Freshly Picked Stories

 

Story-picking is one of my favorite parts of the production process.  Selecting the best stories from among the branches of a transcribed interview is both challenging and wonderful, as many things are. It brings back memories from my first year as an intern, on the Counterculture Project production team. I remember thinking, “How do I pick only a few stories?” 

But that’s part of the beauty of story-picking – you don’t have to narrow the transcript down to a specific number of stories. At least, not yet.  All you have to do for now is fill your basket with as many compelling stories as you can find.  This is no difficult task, since our transcripts are filled with everything from nuggets of wisdom to witty anecdotes.

I’m currently reading the transcript of Mrs.

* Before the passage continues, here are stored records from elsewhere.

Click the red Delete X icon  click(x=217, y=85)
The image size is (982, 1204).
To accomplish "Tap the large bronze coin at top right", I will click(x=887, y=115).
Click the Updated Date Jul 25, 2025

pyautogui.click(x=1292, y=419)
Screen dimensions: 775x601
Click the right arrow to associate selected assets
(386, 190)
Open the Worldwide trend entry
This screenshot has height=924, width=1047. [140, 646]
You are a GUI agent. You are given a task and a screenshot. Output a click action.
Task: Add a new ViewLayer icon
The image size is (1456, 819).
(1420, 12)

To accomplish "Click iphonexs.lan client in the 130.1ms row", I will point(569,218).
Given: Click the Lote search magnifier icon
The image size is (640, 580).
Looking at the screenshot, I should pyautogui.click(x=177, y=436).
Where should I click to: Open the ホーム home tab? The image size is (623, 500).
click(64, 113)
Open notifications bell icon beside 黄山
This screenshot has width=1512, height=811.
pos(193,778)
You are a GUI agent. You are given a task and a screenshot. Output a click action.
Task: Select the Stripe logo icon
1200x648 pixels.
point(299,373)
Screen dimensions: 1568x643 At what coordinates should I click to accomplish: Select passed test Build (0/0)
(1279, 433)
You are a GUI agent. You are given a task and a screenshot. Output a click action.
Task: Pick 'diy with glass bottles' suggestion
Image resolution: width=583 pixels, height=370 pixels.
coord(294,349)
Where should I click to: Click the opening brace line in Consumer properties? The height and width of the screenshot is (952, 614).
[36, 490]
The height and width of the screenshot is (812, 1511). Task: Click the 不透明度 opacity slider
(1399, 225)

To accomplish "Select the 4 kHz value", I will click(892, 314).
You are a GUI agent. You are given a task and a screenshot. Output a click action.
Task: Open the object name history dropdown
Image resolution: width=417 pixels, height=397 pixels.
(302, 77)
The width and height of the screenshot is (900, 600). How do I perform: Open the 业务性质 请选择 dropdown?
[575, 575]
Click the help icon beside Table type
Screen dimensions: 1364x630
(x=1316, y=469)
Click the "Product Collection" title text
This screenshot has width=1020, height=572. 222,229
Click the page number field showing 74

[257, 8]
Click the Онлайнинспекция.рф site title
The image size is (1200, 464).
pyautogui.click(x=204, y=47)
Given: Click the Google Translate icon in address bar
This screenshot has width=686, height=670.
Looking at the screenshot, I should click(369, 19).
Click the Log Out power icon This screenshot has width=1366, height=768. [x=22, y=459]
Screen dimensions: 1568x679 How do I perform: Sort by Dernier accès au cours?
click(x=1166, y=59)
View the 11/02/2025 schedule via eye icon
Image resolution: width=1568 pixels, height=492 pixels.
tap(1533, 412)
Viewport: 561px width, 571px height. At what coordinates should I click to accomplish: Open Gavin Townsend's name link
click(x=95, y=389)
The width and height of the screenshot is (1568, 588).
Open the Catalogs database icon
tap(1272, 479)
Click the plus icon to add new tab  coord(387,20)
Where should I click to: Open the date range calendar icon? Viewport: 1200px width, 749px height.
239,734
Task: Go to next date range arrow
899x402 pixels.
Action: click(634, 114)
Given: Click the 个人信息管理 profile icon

Casey George-Jackson, and just from reading the transcript, I feel like I’ve known her for years.  She talked to us about being in an interracial marriage, since she is white and her husband, James, is black. 

The way in which her older sister helped George-Jackson and her parents come to terms with and respect her relationship with James is particularly striking:

My mom wasn’t ready to talk about it [my relationship with James], because it took her about a year and a half. I have to credit my sister for forcing my dad and James to meet because my sister was getting married. She told James and I and my parents separately, you are all invited to the wedding and whatever issues you need to work out before the wedding, you need to work them out because she didn’t want to have any issues at the wedding or any distractions at the wedding. That’s when my father, after my sister said that, that is when my father decided to meet James. So they met a couple months before the wedding in Chicago, my parents came to visit for a weekend. We just went out to lunch, all of us, and my dad met James for the first time and it was fine. He apologized to me at the end of that weekend and said that he was wrong and he could see why we were together. I have to give my sister credit for forcing the end of all of that tension.

Mrs. George-Jackson’s personal story is remarkable, but also relatable. Stories like hers are at the heart of the Right to Marry Project. We don’t simply want to convey the history– we want to tell the stories of people in our community who lived through the history, and share their insights. Our project encompasses the history of the right to marry, framed in the context and experiences of our community.